Sadly, a culvert sometimes tells a different tale, a sadder one. As my wife and I walk around our community — and I’m guessing that it’s true all across East Texas — we see all sorts of culverts that are overgrown or clotted with silt providing entrance to overgrown lots where whatever clearing was ever done is now reclaimed by briars, sumacs, cedars, and poison ivy. The culverts are no longer bright-silver. Many are relics of an earlier era when ceramic or concrete culverts were in vogue. This one says, “Thirty or forty years ago, someone had great plans for this lot, but something must have happened because they never came back.”
We can imagine but probably never know what happened. One culvert might betoken a divorce or an unexpected death. Another might be a clue to a financial reversal — the expected bank loan didn’t come through. Perhaps it was just too hard to get away from the city and not that much fun to clear land in the middle of the summer. Or a wife or husband or teenagers rebelled at coming to the country. Whatever the real story, as we walk by abandoned culverts, we know, with the poet Robert Burns, that the best laid plans of mice and men often go awry.

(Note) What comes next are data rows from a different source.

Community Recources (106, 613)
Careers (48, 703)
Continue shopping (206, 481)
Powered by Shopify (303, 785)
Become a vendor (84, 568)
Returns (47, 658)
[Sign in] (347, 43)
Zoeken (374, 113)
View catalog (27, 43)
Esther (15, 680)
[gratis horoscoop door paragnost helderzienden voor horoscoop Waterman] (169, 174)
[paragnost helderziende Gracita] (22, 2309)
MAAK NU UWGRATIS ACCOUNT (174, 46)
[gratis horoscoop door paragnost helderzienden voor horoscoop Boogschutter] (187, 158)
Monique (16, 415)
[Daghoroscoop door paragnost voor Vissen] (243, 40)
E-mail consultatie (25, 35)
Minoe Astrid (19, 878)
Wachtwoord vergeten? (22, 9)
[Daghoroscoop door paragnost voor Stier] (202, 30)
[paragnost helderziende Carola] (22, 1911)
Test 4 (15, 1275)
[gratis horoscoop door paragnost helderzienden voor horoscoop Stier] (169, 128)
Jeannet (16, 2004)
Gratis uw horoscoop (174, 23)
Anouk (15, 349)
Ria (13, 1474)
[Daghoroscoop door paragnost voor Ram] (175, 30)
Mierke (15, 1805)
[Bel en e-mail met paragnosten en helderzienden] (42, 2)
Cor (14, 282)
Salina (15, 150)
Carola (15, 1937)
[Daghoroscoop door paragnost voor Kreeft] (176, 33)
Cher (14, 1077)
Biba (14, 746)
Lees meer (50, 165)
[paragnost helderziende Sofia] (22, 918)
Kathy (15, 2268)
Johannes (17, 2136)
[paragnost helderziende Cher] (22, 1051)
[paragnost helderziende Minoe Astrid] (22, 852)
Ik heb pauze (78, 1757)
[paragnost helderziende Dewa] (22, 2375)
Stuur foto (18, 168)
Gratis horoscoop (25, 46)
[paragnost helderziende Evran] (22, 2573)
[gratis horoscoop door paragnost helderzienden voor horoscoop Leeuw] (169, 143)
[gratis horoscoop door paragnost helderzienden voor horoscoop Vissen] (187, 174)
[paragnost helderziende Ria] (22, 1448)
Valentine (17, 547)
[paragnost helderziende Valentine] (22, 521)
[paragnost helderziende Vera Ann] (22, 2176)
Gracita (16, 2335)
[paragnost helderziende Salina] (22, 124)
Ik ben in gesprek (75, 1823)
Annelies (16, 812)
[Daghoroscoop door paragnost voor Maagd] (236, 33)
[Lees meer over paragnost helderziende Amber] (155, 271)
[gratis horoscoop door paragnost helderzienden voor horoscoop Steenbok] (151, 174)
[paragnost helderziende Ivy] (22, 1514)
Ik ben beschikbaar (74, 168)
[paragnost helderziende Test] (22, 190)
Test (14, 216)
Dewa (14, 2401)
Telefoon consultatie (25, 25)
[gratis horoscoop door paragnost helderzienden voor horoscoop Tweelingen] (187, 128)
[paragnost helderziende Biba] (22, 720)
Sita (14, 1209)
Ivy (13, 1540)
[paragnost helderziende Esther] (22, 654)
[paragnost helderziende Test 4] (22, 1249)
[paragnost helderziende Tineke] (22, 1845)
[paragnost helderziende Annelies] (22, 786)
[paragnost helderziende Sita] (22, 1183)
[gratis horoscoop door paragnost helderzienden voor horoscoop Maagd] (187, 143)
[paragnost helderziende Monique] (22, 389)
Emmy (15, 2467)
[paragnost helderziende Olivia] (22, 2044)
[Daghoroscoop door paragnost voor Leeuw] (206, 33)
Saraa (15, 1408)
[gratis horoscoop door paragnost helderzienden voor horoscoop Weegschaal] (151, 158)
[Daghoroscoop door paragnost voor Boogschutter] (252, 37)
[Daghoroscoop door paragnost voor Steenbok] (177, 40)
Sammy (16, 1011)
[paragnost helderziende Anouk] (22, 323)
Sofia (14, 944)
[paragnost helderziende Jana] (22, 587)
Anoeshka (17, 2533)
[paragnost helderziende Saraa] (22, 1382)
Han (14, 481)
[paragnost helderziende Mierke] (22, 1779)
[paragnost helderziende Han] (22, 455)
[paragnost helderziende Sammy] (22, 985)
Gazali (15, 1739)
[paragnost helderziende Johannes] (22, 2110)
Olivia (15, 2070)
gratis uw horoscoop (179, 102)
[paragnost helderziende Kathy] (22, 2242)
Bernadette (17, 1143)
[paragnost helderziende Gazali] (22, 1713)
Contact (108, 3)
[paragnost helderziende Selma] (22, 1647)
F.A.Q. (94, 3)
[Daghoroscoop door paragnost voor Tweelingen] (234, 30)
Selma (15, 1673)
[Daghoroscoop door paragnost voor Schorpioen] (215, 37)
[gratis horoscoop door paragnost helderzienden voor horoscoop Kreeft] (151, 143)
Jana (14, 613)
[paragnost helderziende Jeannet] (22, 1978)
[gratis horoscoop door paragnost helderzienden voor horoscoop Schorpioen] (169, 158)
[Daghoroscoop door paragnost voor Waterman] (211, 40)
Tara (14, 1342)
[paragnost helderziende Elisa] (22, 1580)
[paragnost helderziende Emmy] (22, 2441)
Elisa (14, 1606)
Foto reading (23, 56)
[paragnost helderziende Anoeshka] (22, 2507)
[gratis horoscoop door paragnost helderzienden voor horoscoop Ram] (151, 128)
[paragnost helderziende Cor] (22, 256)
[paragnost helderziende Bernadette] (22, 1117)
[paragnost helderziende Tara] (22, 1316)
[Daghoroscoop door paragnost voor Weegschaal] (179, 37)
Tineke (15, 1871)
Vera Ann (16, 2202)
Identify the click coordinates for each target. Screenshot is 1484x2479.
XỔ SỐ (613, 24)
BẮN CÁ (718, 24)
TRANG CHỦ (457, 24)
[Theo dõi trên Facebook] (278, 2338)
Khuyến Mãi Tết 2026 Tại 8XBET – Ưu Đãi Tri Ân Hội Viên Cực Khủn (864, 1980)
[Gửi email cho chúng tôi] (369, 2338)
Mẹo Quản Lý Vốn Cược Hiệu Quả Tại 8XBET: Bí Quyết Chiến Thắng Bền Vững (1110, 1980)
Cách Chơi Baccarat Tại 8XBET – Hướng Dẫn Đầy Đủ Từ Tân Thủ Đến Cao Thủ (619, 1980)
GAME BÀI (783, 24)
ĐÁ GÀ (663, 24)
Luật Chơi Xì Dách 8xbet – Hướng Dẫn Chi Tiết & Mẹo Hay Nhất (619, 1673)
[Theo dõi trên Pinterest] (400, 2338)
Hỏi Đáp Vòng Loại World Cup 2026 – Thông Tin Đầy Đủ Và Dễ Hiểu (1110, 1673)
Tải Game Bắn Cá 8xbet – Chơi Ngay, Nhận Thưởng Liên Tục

All these sad culverts got me to thinking about the “culverts” in all our lives — the evidence that we once had great plans that somehow didn’t work out. Maybe it’s an incomplete college transcript or a stack of travel books for a vacation that never happened. Or something much more heartbreaking—a trousseau that never left the cedar chest or a nursery that never sheltered a baby. In a cardboard box in a storage building, I have a number of journals which are barely begun. Each time I bought one, it seemed like a good idea, but evidently it wasn’t.
So what are we to think about our culverts — our unrealized dreams? They are a melancholy sight whether we walk past them or we find them in musty storage boxes. But I think of another poet, John Keats, who wrote with the certainty that he would not live long enough to fulfill his dreams. He knew he was dying of tuberculosis as his mother and brother had died before him. More than most of us, he was aware of the inevitable death of beauty — that perfect rose will die by stages, and the fact that it must die is an essential ingredient of its beauty. Keats tells us to revel in the melancholy we will inevitably feel — to taste the whole of it, to crush it like a grape against our palate and savor it. Keats’ prescription is not easy to follow. I would rather not think about my disappointed ambitions, however trivial or momentous, but there they are—the abandoned culverts.
We can dare to hope that someday we might return to those culverts for a new beginning. Until that day we can savor the delicious, pungent truth about best laid plans.